Data for analysis below:

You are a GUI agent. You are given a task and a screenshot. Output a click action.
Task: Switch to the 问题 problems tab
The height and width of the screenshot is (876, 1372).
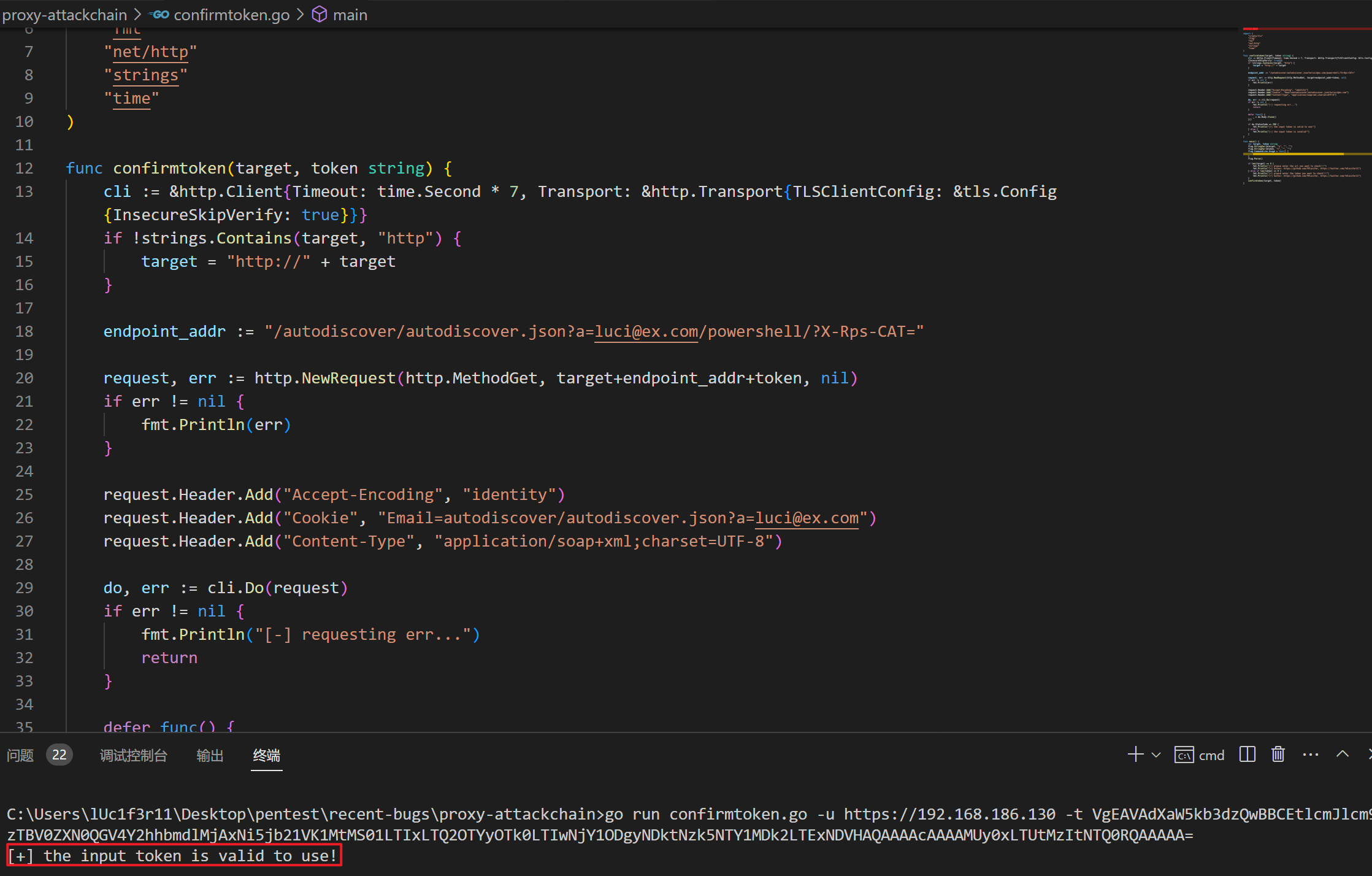(x=20, y=755)
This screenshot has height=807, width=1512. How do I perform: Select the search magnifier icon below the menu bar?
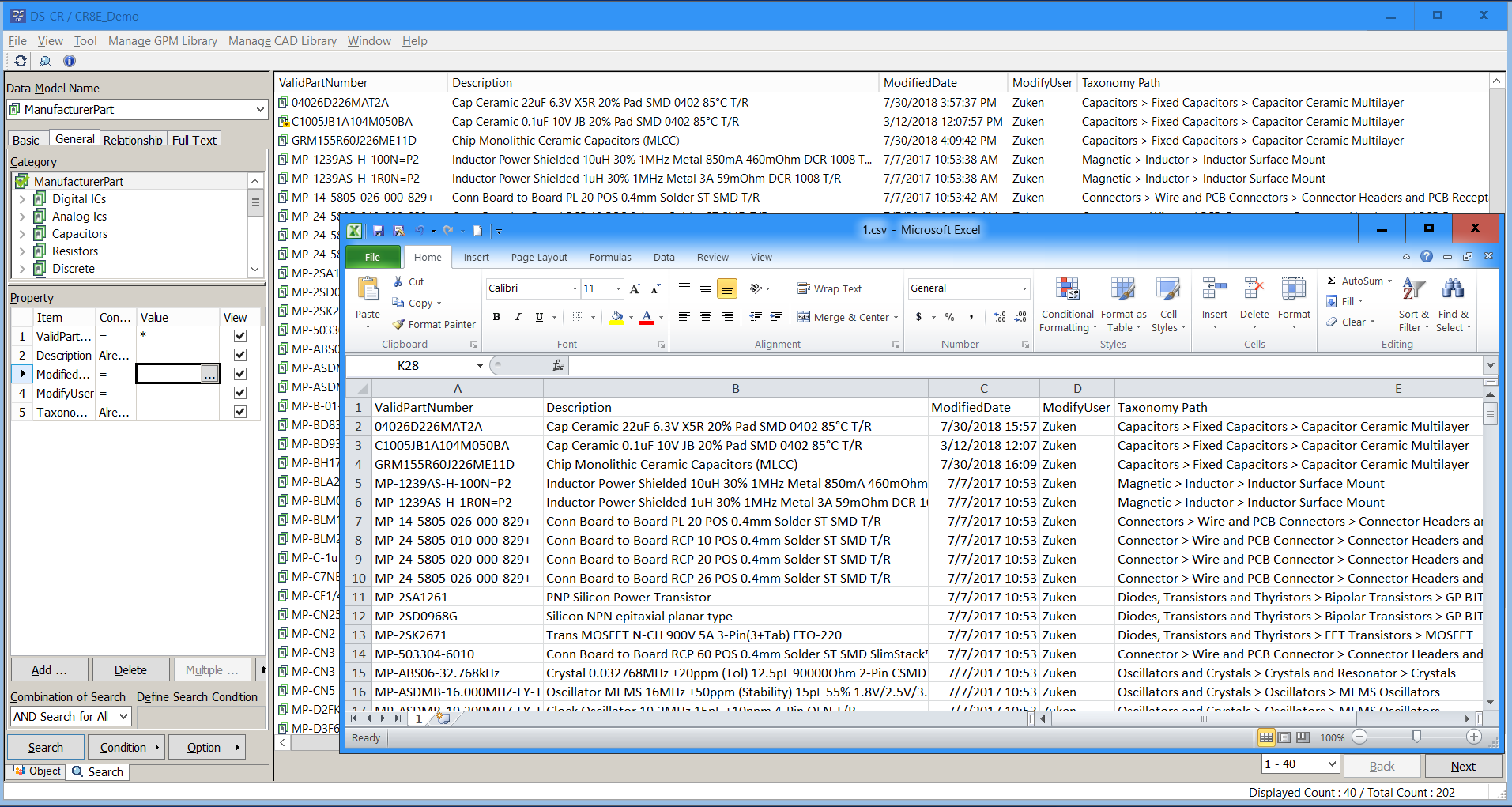[x=44, y=61]
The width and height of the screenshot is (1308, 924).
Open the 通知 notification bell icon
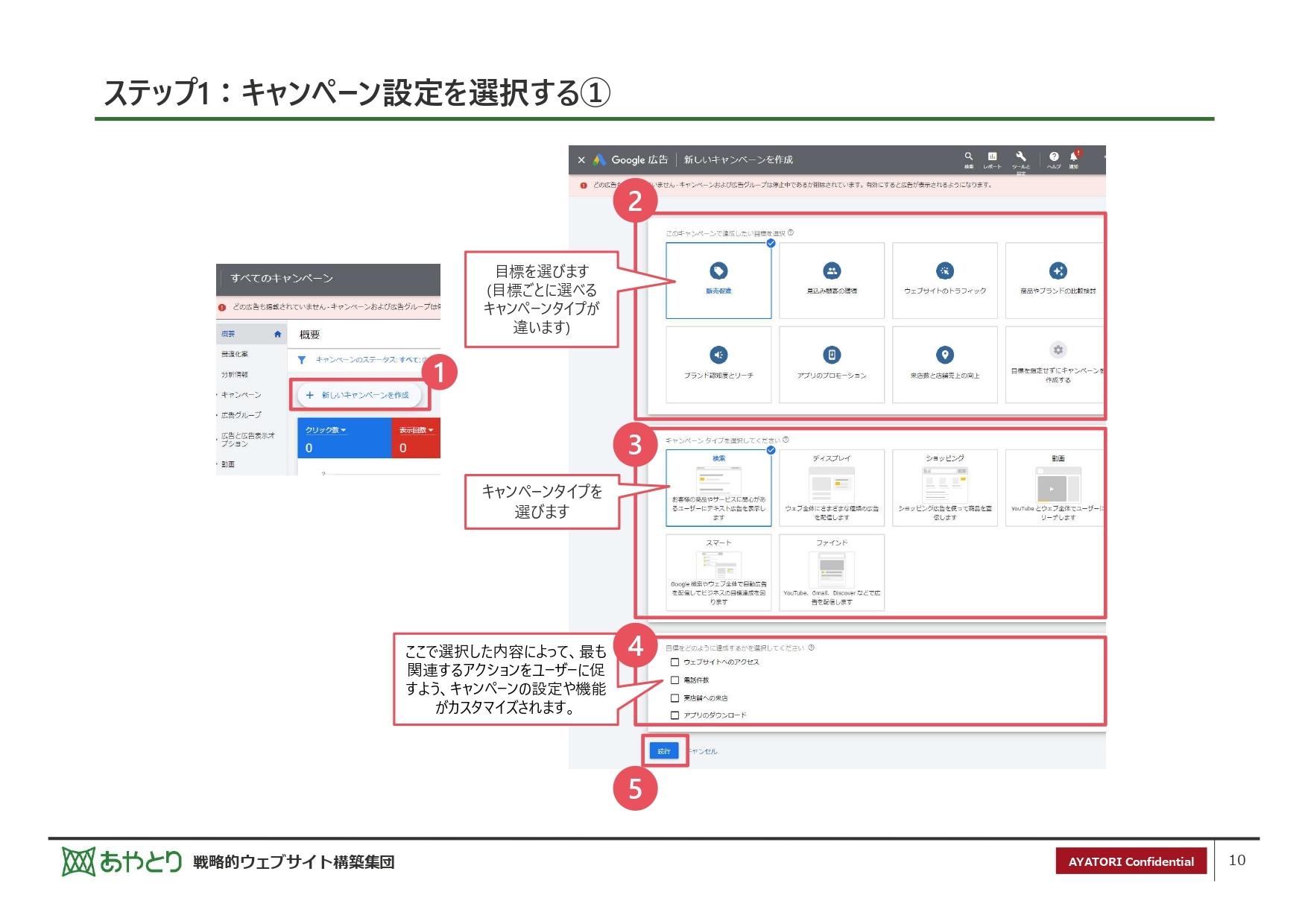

End of Data for analysis.

### Your task
Please reproduce only the lines from the one holding "This screenshot has" through the final line of the listing above, both included, with each picture left out.

### Solution to this exercise
This screenshot has height=807, width=1512. How do I perform: Select the search magnifier icon below the menu bar?
[x=44, y=61]
The width and height of the screenshot is (1308, 924).
Open the 通知 notification bell icon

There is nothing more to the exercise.